Oh, tough call. I suppose she could be professionally groomed, but with all the Parvo outbreaks and everything else out there, you probably don't want to have her bring something home to the puppies. Could you call a groomer and see if she will come to you? Another idea is that several of our vet techs do grooming on the side and one of them might be willing to come to you, especially for the cause of rescue. Do you think either of those could be a possibility?


----------



## Alexa (Jun 17, 2007)

There are some mobile grooming services around here, so surely there must be plenty down in California!! I would just call them and ask them if it can be done and if there is anything to be aware of...any professional groomer must have had that question before. 

Alexa


----------



## Thumper (Feb 18, 2007)

I agree on the trying to find a groomer that will come to you!
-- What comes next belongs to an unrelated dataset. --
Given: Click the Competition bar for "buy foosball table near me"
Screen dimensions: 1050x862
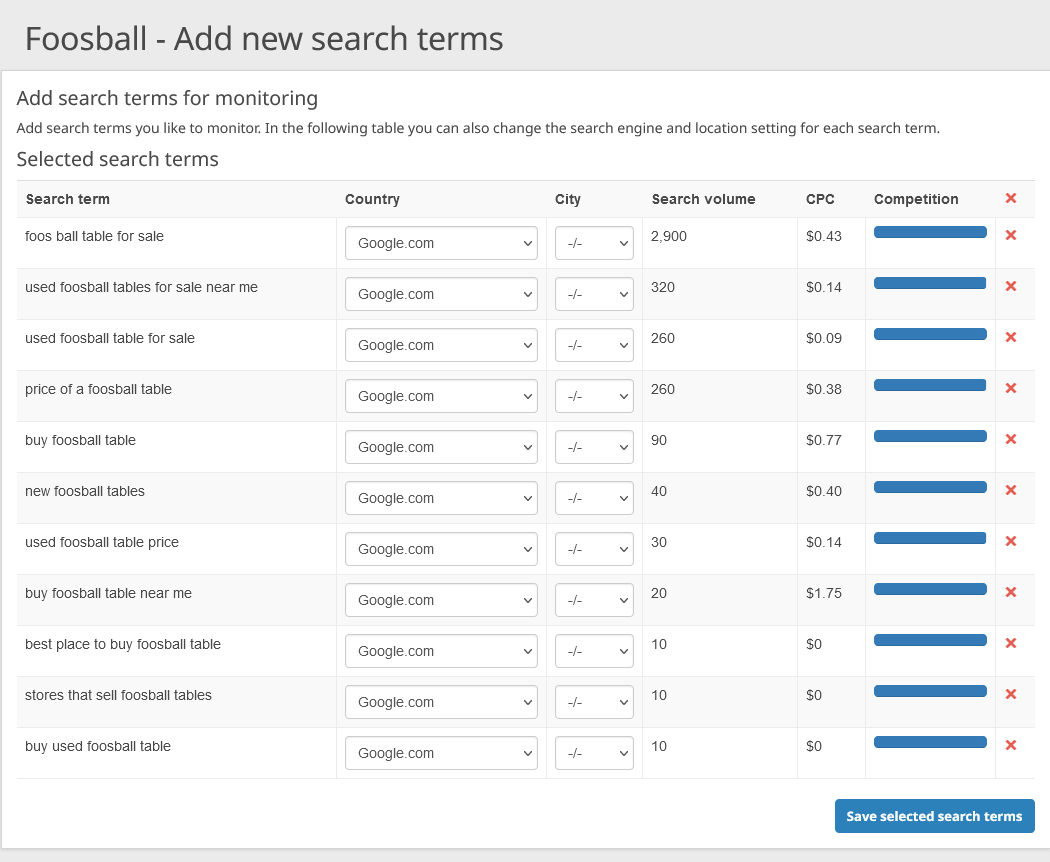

The best thing to probably tackle her mats (if you choose to do it yourself) is some Johnson's baby detangler and a semi-fine or rotating comb and small scissors.

You pull the mat out sideways and carefully snip some of the fur that is holding the mat together and then you spray and comb out. Using your other hand to firmly hold the hair you are working on close to her skin so it doesn't "pull". Does that make sense?

I think a groomer will most likely just cut the mats off.

If the potential 'adoptive' family already is used to grooming, I doubt they would let any mats sway their desire to adopt her one way or another. Fur does grow back, so worst case scenario is to cut the mats off and let the coat grow back out...which isn't such a bad thing 

If you can, take back the shampoo and mat comb. The mat combs actually do alot of damage to a coat because they just cut the mat up WAY more than it needs to be and they are really very hard to use.

Kara


----------



## Leeann (Feb 28, 2007)

Pamela, you are going to get much better advise from others than I can offer. But I just had to comment on your Flyball signature picture, Love it..


----------



## casperkeep (May 16, 2007)

I think she is sooo cute and I would take her as she is and know that her coat will work out soon!!!!!I hope it all goes well this weekend!!! Let us know how it goes for you guys!!!!!!


----------



## Sissygirl (Aug 8, 2007)

I love that little face - to think she's a mama....

Hope the grooming goes well for you.


----------



## Pamela-SB (Oct 26, 2007)

Kara,

Thanks for the guidance, I am going to try the Johnson's baby detangler and my fine comb and tiny scissors! ( I should of come to you guys BEFORE I went shopping at Petco 

I will see how I do further on my own and then maybe investigate a mobile groomer. The minute Kimberly said "Parvo" I was like, "what was I thinking?" her coat isn't as important as everyone's health for the next 4-6 weeks..And a couple of you are right on, she is pretty darn cute as is 

Thanks again,
Pamela


----------



## marjrc (Jan 13, 2007)

Good luck, Pam! Her picture shows such a sweet, sweet face. I'm sure she'll make a great pet to anyone who adopts her.


----------



## Dana (May 9, 2007)

*Grooming a nursing mom*

Boy, that's tough. When I was raising Wheatens, I had the luxury to groom before the pups but they still required a lot of maintenance. My biggest concern would be upsetting the mom and cutting the milk production. I gently clipped around the nipple with a surgical clipper blade and saved the fringe on the sides. The tummy is bare but the fluff will cover it in no time.

Good luck! It's just not easy but I think anyone would understand your situation. Don't worry.
Dana


----------